Over the past few months, we've seen stories about a serial-killing former marine and an Army staff sergeant's rampage in southern Afghanistan. Strangely, one set 16 victims as his goal and the other killed 16 villagers. Both had behavioral red flags that, in retrospect, might have been detected with an early alert system. These are separate and distinct cases, certainly, but they raise similar questions about the military's need for regular screening for mental illness.
A few notable veterans have become infamous mass murderers. Their rigid personalities, coupled with depression and hostility, simmered for long periods until some event sent them over the edge. In 1949, Howard Unruh decided to kill people on his "List of Grudges." He walked around his neighborhood in Camden, New Jersey, shooting neighbors and strangers alike. Charles Whitman, a former Marine, climbed the clock tower at the University of Texas at Austin in 1966 and started picking off people on the ground below. He killed 16 and wounded 32 before he was killed.
Over half a century later, Whitman inspired the "OC Killer," also a former marine. Between October 25, 2011, and January 13, 2012, Itzcoatl Ocampo, 23, murdered a woman, her son, and four homeless men in southern California. He'd stabbed each person more than 30 times with a military-style blade. After his arrest, Ocampo told an officer, "I knew I had the killer gene."
Ocampo had eagerly served in Iraq, but was disappointed that during his tour of duty he'd had no opportunity to kill. Following Whitman's example, Ocampo set the number he must kill at 16. One report indicates he heard voices and suffered from severe headaches. Yet his plan had been meticulous and his intent clear. The homeless, he said, were a "blight" and he was perfoming a community service by killing them while proving he was a good Marine. Mental illness was clearly a factor, so how was it missed? There were likely signs while he was in Iraq.
Less obvious is the strange behavior of Army staff sergeant Robert Bales, 38. On his fourth tour of duty to a war zone, he certainly had stress. He'd also endured a traumatic head injury in 2010 and might have been depressed. He was struggling with financial problems, had experienced several significant life failures in the past, and recently had been denied a promotion on which he'd counted.

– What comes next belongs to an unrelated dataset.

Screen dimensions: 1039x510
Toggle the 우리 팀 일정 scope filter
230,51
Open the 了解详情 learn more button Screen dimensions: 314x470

Reportedly, he had not wanted to go on another tour of duty in Afghanistan.
On the night of March 11, Bales slipped away from the base. Some say he'd been drinking. He entered two villages and went into several huts, shooting people inside and setting some on fire. Nine victims were children. Then he returned to base and gave himself up. He'd created a thorny international incident, seemingly for no apparent gain.
Many who served with Bales thought this ten-year, decorated veteran was a model soldier, willing to take risks to save others. The midnight spree was out of character, they insisted. He must have snapped.
Bales' motive remains a mystery, but one psychiatrist, Dr. Jonathan Shay, suggested the possibility that Bales had experienced a rare state of mental derangement. It's a dissociative state of "going berserk," that deadens prosocial emotions while fueling the rage needed for battle... or a killing spree. These "warriors" are unaware of pain or imminent danger. They're focused on destruction. Although such frenzies are not limited to the battlefield, warfare offers the most common context.
What Bales did might also have been a manifestation of post-traumatic stress disorder that, when mingled with depression or frustration, can raise cortisol levels into a heightened state of vigilance and fear. This exhausts the sufferer and affects the emotional areas of the brain. Their judgment can be skewed.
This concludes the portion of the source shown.